And farther, we affirm, that whosoever denies unto them aid, their counsel and support, while as the princes and rulers vigilantly travel in execution of their office, that the same men deny their help, support, and counsel to God, who, by the presence of his lieutenant, craves it of them.” From which words we have clear: —

1. That to resist the king or parliament, is to resist them while as they are doing the thine that appertained to their charge, and while they vigilantly travel in the execution of their office. But while king and parliament do acts of tyranny against God’s law, and all good laws of men, they do not the things that appertain to their charge and the execution of their office; therefore, by our Confession, to resist them in tyrannical acts is not to resist the ordinance of God.

2. To resist princes and rulers, and so inferior judges, and to deny them counsel and comfort, is to deny help, counsel, and comfort to God. Let then cavaliers, and such as refuse to help the princes of the land against papists, prelates and malignants, know, that they resist God’s ordinance, which rebellion they unjustly impute to us.

3. Whereas it is added in our Confession, that God, by the presence of his lieutenant, craves support and counsel of the people, it is not so to be taken, as if then only we are to aid and help inferior judges and parliaments, when the king personally requires it, and not otherways.

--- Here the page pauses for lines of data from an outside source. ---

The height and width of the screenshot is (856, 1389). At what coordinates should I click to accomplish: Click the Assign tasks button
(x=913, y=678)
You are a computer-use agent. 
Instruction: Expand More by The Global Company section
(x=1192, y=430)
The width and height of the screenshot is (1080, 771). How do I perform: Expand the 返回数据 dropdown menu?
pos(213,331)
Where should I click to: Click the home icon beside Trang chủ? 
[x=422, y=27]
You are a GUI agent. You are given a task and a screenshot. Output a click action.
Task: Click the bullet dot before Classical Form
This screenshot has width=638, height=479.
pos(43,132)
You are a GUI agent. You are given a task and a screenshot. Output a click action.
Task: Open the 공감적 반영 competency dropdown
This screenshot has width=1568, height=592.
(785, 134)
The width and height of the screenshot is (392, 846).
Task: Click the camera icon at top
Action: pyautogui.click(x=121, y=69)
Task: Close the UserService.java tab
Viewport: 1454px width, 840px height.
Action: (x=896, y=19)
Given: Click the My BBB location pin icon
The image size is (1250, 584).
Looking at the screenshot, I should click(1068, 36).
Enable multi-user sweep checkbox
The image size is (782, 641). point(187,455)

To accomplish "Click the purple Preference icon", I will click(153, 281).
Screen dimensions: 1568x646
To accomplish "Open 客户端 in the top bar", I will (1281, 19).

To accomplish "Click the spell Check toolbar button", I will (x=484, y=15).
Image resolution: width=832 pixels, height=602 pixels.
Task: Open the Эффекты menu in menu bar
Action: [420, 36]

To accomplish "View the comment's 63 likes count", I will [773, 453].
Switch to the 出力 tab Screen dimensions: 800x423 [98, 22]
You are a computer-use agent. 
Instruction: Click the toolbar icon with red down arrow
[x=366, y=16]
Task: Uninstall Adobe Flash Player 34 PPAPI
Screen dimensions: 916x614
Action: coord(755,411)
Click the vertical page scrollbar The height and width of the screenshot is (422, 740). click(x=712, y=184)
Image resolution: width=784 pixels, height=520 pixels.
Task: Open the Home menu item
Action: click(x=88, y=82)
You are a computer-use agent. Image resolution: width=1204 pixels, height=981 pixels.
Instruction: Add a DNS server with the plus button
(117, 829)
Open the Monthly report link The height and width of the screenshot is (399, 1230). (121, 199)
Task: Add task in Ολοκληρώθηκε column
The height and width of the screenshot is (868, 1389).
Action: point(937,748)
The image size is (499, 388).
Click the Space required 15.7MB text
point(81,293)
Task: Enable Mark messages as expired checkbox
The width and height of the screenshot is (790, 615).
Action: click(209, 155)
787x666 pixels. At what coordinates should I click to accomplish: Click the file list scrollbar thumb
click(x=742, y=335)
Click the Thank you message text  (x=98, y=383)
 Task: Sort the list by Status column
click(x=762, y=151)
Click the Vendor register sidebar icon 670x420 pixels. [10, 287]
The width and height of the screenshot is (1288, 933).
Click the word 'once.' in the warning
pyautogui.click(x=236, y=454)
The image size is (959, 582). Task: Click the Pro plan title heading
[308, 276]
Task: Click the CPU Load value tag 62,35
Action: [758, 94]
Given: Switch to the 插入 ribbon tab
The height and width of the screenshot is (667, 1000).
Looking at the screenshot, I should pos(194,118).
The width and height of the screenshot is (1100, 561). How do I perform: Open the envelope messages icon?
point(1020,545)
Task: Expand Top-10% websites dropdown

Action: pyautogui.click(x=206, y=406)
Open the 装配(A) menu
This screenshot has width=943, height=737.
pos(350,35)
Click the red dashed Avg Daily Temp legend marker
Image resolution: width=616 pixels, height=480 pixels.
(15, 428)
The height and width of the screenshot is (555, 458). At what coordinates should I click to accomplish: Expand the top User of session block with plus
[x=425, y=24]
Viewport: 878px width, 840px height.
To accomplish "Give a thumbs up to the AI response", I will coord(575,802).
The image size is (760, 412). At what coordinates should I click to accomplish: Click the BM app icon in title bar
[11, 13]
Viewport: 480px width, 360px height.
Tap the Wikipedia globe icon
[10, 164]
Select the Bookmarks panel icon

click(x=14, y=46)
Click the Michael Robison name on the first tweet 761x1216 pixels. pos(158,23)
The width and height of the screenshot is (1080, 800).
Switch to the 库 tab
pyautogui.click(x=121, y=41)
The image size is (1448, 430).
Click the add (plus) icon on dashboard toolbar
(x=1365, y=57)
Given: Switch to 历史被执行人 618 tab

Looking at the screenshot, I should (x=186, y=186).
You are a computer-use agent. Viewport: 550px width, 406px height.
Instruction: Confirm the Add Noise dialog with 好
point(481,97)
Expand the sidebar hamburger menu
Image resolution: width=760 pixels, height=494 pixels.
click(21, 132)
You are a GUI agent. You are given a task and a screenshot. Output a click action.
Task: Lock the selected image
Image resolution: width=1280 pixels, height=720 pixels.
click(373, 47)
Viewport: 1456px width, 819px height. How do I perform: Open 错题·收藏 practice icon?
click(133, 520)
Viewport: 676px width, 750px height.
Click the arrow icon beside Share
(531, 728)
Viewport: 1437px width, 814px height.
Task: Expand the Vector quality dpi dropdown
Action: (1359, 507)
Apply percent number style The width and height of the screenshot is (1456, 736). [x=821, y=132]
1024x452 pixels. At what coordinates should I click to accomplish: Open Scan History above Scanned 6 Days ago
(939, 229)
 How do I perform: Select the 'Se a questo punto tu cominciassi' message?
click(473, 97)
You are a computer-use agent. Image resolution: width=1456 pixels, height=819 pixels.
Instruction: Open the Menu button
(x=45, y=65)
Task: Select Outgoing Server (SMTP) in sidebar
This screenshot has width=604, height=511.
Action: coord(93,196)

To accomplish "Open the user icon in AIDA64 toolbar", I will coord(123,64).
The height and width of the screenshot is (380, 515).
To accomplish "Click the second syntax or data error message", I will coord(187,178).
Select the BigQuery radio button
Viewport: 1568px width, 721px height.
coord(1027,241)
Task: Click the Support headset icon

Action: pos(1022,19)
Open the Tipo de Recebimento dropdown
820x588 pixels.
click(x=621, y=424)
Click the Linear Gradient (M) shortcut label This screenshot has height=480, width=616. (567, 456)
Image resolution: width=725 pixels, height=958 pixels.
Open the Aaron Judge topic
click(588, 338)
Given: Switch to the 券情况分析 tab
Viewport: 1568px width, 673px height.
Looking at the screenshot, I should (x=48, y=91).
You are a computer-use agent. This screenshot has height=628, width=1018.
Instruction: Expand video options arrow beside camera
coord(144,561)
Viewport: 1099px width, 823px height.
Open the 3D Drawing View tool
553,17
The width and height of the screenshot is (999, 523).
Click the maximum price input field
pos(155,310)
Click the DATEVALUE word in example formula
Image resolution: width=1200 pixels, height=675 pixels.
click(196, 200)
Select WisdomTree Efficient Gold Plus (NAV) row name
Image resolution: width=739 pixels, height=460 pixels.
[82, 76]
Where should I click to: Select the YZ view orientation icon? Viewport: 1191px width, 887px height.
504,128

    1st. Because the king requires help, when, by his office, he is obliged to require our help and counsel against papists and malignants, though as misled, he should command the contrary: so if the law require our help, the king requires it ex officio.
    2nd. This should expressly contradict our Confession, if none were obliged to give help and counsel to the parliaments and estates, except the king in his own person should require it, because (art. 14) it is expressly said, That to save the lives of innocents, or repress tyranny, to defend the oppressed, — not to suffer innocent blood to be shed, are works pleasing to God, which he rewards. Now we are not to think in reason, if the king shall be induced by wicked counsel to do tyrannical works, and to raise papists in arms against protestants, that God does by him, as by his lieutenant, require our help, comfort, and counsel in assisting the king in acts of tyranny, and in oppression, and in shedding in. nocent blood; yea, our Confession ties us to deny help and comfort to the king in these wicked acts, and therefore our help must be in the things that pertains to his royal office and duty only, otherwise we are to repress all tyranny (art. 14).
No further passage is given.